Provided passage:
Local inference software

Tool	When to use it
llama.cpp	Default choice. C/C++ with Metal (Apple) and CUDA (NVIDIA). GGUF format. Best performance.
Ollama	Getting started quickly. User-friendly llama.cpp wrapper. Manages downloads, serves API.
vLLM	High-throughput GPU serving. PagedAttention, production-grade. NVIDIA only.
ExLlamaV2	Fast NVIDIA inference with EXL2 quantization. Excellent speed at low bit rates.
MLX	Apple Silicon native. Python-first. Growing ecosystem. Best for research/fine-tuning on Mac.
TGI	Hugging Face's production server. GPTQ, AWQ support.
koboldcpp	llama.cpp fork for creative writing/roleplay. Extra samplers and UI features.

Model naming conventions

Official names

Format: Organization ModelFamily-Size-Variant

Component	Examples	Meaning
Organization	Qwen, Meta, Google, Mistral	Who made it
Family	Llama, Gemma, Qwen, Mistral	Model series
Size	7B, 70B, 405B	Parameter count (billions)
Variant	Instruct, Chat, Code, Math	Specialization
Version	3.1, 3.5, 4	Release version

Reading examples:

Llama-3.1-70B-Instruct = Meta, Llama v3.1, 70B params, instruction-tuned
Qwen3-235B-A22B = Qwen v3, 235B total / 22B active (MoE)
Gemma-4-27B-IT = Google Gemma v4, 27B params, Instruction Tuned

Community quantization names

Format: ModelName-Quant.gguf

Example: Qwen3-35B-A3B-UD-Q5_K_XL.gguf

Decoded: Qwen3, 35B total / 3B active, Unsloth Dense quantization, Q5 K-quant extra-large variant, GGUF format.

Task requirements:
1 – From the passage on local inference software, quote the part starting with "Gemma-4-27B-IT = Google" and going on through "variant, GGUF format.".
2 – In the passage on local inference software:
(a) Which tool is listed as NVIDIA only?
(b) In Qwen3-235B-A22B, how many parameters are active?
(c) What does the Size component of a model name stand for?
3 – Do these statements agree with the passage on local inference software? Answer yes or no for each, and quote the deciding words.
(a) Ollama is a wrapper around llama.cpp.
(b) MLX is meant for NVIDIA hardware.
(c) Gemma-4-27B-IT comes from Meta.
Use only the passage on local inference software to respond.

Information provided:
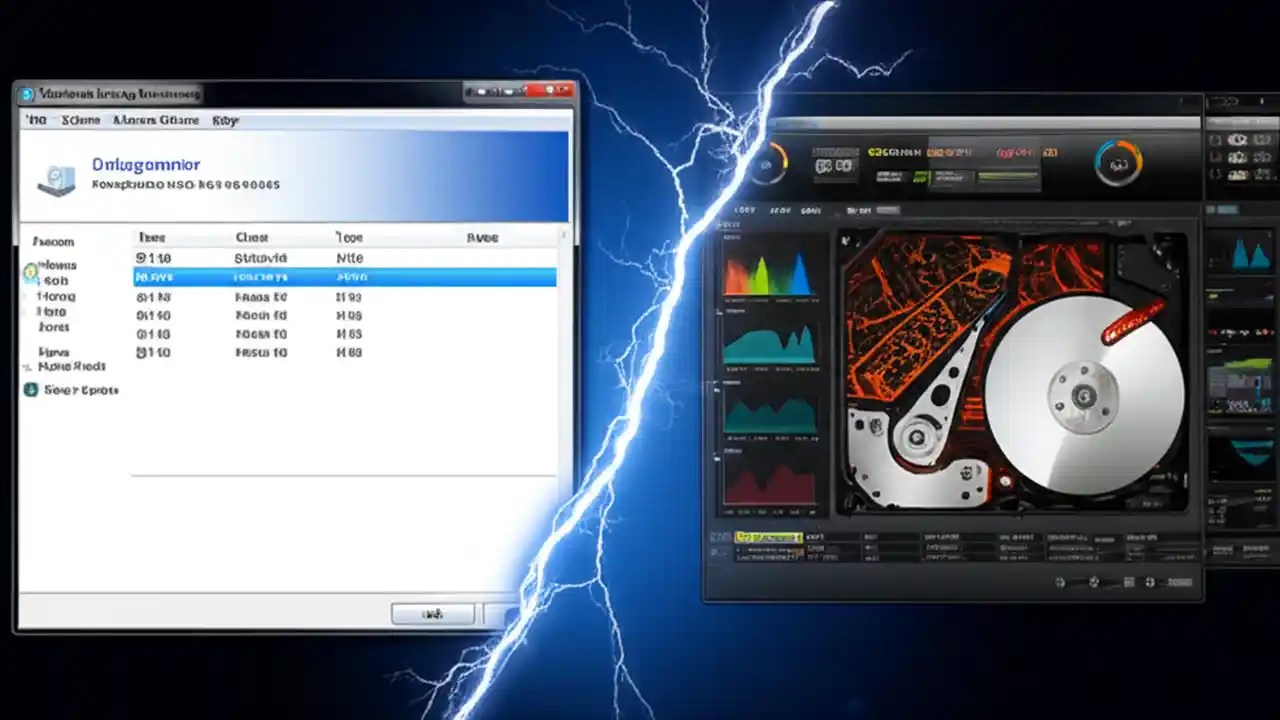The height and width of the screenshot is (720, 1280).
Task: Open the small dropdown in the dashboard tab strip
Action: [x=888, y=209]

Answers for the tasks:
1 –
Gemma-4-27B-IT = Google Gemma v4, 27B params, Instruction Tuned

Community quantization names

Format: ModelName-Quant.gguf

Example: Qwen3-35B-A3B-UD-Q5_K_XL.gguf

Decoded: Qwen3, 35B total / 3B active, Unsloth Dense quantization, Q5 K-quant extra-large variant, GGUF format.

2 –
(a) vLLM
(b) 22B
(c) Parameter count (billions)

3 –
(a) Yes: "User-friendly llama.cpp wrapper."
(b) No: "Apple Silicon native."
(c) No: "Google Gemma v4, 27B params, Instruction Tuned"